• _Problem to work on_
Every line below between the line holding "Given: Choose Teams" and the line holding "Image resolution: width=1280", inclusive, should be repeated exactly, and all other lines omitted.

• _Material to process_
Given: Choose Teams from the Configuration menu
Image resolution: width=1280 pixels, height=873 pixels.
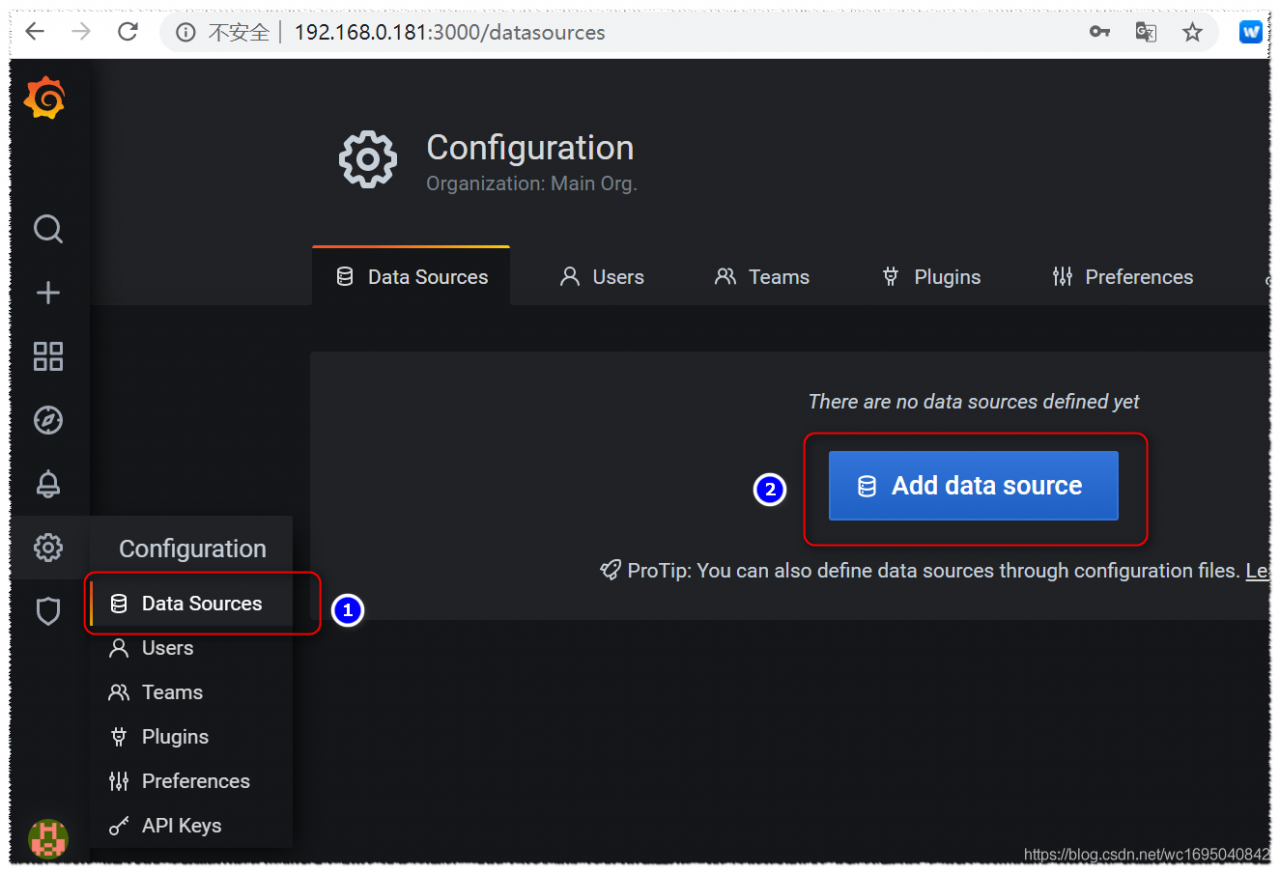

==

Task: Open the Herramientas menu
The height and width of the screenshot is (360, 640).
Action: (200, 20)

• _Response to the exercise_
Given: Choose Teams from the Configuration menu
Image resolution: width=1280 pixels, height=873 pixels.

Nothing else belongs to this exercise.